As they investigate all the priests in the Boston area, the Spotlight team uncovers a much wider pattern of abuse by several priests. However, before they can publish a damning expose they need to have irrefutable proof that this was occurring.

That proof comes in the form of victim testimonies that Garabedian attached as legal documents in a case that he is building against Geoghan and that the Church tried to cover up these legal documents, thus breaking Cardinal Law.

McAdams and Ruffalo are particularly brilliant in Spotlight as journalists who not only uncover a massive and systemic scandal but are forced to question their own religious and spiritual convictions.

What actor turned director McCarthy avoids doing is standing in judgement of the Catholic Church, but rather focuses on the relentless pursuit of facts and absolute proof that investigative journalism is based upon, both of which need to be authenticated before any expose is subsequently published. With a screenplay by Josh Singer and Tom McCarthy, Spotlight is a superb indictment against one of the most powerful religious institutions in the world but also emphasizes the absolute necessity for responsible and comprehensively researched investigative journalism.

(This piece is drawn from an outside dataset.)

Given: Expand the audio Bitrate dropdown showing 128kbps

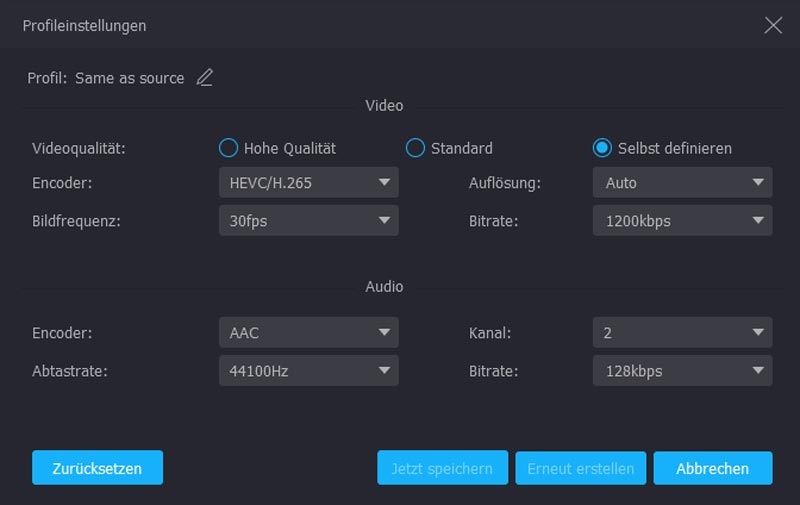Looking at the screenshot, I should coord(682,371).
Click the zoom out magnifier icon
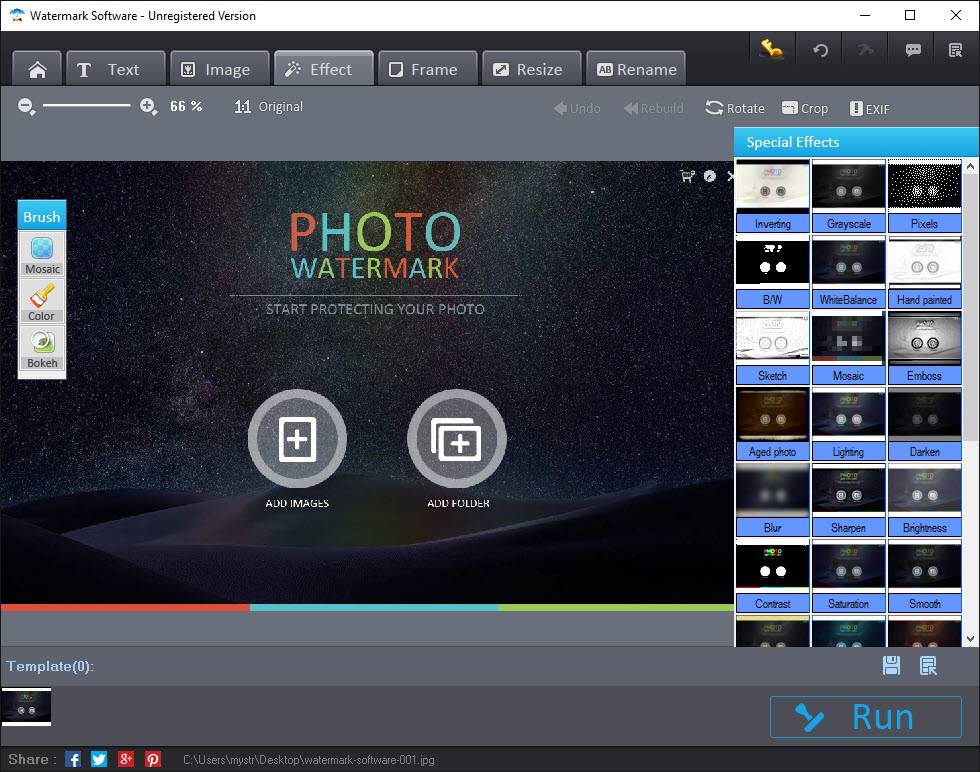 [27, 106]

When the Spotlight story eventually does go to print, the expose points to a much wider problem in many archdioceses across America and other parts of the world, something which news editor Marty Baron alludes to in the beginning of the investigation.

The cast of Spotlight are phenomenal and deservedly won a 2016 Screen Actors Guild award for best cast and the intelligently crafted story is essential viewing. Spotlight is highly recommended viewing for those that enjoyed such films as All the Presidents Men and Frost/Nixon.